* **Task statement**:
Look through the records and copy each line that has "computer" in it.

* **Records for this exercise**:
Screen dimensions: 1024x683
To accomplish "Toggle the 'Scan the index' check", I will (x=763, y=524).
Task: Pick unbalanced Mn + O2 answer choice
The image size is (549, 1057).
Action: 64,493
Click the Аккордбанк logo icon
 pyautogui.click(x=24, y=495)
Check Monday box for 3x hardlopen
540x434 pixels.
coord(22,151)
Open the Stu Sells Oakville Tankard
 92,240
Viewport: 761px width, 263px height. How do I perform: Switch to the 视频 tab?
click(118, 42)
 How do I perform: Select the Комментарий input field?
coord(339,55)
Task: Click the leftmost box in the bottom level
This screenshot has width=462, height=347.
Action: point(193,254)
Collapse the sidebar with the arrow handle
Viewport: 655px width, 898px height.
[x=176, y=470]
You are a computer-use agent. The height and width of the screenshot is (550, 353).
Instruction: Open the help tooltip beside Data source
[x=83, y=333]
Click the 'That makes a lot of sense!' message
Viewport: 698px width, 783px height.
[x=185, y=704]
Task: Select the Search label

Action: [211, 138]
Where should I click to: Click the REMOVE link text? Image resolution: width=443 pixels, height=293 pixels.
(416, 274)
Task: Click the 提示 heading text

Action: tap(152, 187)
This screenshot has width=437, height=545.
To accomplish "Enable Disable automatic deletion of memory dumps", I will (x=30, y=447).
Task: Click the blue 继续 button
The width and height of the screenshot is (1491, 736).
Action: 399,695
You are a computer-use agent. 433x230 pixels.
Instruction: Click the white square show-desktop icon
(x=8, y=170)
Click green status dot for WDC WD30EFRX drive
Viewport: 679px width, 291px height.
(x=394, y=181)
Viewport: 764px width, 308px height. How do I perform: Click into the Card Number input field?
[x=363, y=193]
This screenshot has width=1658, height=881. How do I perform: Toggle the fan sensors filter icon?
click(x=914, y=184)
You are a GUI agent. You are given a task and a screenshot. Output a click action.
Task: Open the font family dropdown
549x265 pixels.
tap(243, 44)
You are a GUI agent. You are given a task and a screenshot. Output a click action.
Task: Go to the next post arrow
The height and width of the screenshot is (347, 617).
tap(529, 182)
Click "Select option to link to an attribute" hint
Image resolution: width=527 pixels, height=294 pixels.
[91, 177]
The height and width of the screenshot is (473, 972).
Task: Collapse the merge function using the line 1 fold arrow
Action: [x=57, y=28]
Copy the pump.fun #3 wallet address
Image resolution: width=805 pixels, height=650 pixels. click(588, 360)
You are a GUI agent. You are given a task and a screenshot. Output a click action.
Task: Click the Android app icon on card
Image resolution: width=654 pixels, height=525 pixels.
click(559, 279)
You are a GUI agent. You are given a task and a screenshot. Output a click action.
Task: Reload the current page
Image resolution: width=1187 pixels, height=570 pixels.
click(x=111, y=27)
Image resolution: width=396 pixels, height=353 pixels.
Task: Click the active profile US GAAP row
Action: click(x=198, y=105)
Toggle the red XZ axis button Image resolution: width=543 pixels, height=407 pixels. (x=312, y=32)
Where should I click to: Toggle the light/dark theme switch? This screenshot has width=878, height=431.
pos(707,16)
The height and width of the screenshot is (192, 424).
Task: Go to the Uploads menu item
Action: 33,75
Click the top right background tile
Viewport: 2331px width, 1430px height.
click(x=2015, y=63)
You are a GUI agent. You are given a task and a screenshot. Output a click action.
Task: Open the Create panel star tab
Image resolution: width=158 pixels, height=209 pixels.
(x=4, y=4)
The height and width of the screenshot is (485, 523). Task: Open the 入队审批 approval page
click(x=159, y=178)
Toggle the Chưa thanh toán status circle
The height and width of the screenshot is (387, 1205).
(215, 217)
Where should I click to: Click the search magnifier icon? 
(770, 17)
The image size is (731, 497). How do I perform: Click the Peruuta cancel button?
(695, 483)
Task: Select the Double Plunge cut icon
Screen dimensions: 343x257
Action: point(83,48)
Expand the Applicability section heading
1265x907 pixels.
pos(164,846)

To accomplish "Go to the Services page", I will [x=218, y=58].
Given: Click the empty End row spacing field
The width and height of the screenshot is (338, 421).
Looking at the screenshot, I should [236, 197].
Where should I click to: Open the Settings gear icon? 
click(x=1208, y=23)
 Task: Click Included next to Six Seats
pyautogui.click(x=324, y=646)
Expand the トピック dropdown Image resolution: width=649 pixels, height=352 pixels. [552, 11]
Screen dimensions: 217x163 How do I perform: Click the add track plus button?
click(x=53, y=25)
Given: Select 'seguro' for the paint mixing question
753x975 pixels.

* **Answer space**:
You are a computer-use agent. The height and width of the screenshot is (550, 353).
You are a computer-use agent. 433x230 pixels.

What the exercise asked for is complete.